After nearly three years on the job, the manager of 1,038 permanent employees and a $100-million budget has yet to receive his annual bonus by anything more resounding than a 3-2 vote.
Residents recently called for his resignation after he pushed for a controversial staff retreat that would have excluded the city clerk. And, every Tuesday, two City Council members and a swarm of gadflies shower him with the same torrent of invectives.
Mora's critics, led by conservative council members Ann Johs and Michael A. Plisky, say he is egotistical, dictatorial and scheming. They claim that his development plans are too ambitious. They say he pursues his own ends over the objections of council members and city staff. Under him, they charge, morale in City Hall has diminished to the point where employees seek the solace of council members late at night.
If the balance of power shifts after the November election, which could be accomplished with the addition of a single conservative council member, Mora may be out of a job.
Plisky says he will press for Mora's ouster "if he doesn't become more responsive to council wishes." And, in the least, clashes could become more frequent if Plisky is elected mayor, observers say.
Yet anyone looking for a monster behind Mora's desk is going to be disappointed. They will find a consummate bureaucrat with an anxious smile, a guarded manner and a reputation for flourishing in volatile cities.
"Dave's always looking for a challenge," said Sacramento executive recruiter Ralph Andersen, who lured Mora to Oxnard. "He wants to use his energy and skills on a regular basis."
Mora cut his teeth on municipal government in Santa Barbara when the community was weighing some of the most stringent growth limits in the United States. He landed his first job as a full-fledged city manager nearly eight years ago in Los Gatos, at a time when the city manager, police chief and city attorney had resigned, two council members were being recalled and angry citizens were mounting a referendum over a low-income housing project.
"We needed someone who could weather political storms," said Thomas J. Ferrito, a longtime council member in the city of 28,000 near San Jose.
3-2 Council Split
And the Oxnard that Mora entered in July, 1985, was no better. Then, as now, the council split on most decisions by a 3-2 vote. The city manager had been ousted and two council members were being recalled over an unpopular utility tax. Citizens were still seething over an ill-fated attempt at computerizing city records.
"David's had a hard time ever since he's been at the city of Oxnard," said county Supervisor John Flynn, whose district includes Oxnard.
But Mora has not always been drawn to the center of the storm. As a teen-ager, he spent four years in a Santa Barbara seminary, toying with the idea of leading the contemplative life of a Franciscan priest. Instead, he went to Cal State Los Angeles, but the taste for privation hadn't left him; he signed on with the Peace Corps and went to the Philippines.
It wasn't until Mora helped administrators in a regional Philippine capital hone their management techniques that he considered government work, and then only abroad. Working for the government at home never struck him as worthwhile until he began tutoring black ghetto children when he was a graduate student in government at the University of Pittsburgh.
Even then, he never believed that Latinos could wield political power until after graduate school, when he began working for Jobs for Progress, a nonprofit organization that found jobs for Latinos.
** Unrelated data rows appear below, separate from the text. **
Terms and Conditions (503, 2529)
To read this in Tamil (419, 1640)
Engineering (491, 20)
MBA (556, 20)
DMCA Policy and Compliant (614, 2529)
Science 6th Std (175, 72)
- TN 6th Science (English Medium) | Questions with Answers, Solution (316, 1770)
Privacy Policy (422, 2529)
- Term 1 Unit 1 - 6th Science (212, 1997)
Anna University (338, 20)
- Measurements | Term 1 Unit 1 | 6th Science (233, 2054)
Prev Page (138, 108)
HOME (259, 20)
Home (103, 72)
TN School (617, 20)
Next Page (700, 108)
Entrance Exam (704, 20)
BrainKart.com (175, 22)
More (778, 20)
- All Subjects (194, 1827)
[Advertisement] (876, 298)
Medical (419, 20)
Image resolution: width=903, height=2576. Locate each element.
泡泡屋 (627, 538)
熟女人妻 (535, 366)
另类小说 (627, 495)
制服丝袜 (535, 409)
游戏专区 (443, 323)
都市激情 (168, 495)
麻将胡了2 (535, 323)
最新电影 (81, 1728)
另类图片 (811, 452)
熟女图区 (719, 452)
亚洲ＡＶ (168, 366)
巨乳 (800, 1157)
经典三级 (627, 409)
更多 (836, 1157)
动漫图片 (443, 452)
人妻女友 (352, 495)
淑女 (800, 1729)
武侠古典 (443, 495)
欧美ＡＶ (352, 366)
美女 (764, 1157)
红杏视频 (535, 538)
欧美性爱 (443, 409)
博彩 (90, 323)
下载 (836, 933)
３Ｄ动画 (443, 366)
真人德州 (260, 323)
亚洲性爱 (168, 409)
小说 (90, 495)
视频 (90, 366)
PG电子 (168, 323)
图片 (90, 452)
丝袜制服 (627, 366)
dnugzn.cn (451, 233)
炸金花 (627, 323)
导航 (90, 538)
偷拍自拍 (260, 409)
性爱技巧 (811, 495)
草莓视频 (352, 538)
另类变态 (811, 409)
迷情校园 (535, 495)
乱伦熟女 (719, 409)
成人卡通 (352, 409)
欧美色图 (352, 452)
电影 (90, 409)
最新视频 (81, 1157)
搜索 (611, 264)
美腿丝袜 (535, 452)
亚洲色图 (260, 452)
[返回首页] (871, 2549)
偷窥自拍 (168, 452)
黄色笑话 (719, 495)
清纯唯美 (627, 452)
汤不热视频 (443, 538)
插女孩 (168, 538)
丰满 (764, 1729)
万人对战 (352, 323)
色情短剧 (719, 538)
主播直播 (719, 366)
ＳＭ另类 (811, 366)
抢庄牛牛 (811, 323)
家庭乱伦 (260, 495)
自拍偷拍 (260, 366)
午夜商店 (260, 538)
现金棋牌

The people who ran the organization were Latinos, and their work appeared to make the kind of difference he had never seen Latinos make as he was growing up, the son of a widowed factory worker, in East Los Angeles.
The first of his family to go to college, Mora sees himself as an old-style liberal whose mission is to expand government programs and services as well as employment and educational opportunities. In Oxnard, he sees development as the best means toward that end.
"Unless we have economic development, we won't be able to do what we have to do in terms of services," he said.
"We have the lowest ratio of police and firefighters for any city of comparable size in California. We're behind in our street program. We don't have a community park. And we probably have one of the smallest libraries for a city of our size. There are a whole number of programs that aren't being offered to our residents that other cities are offering."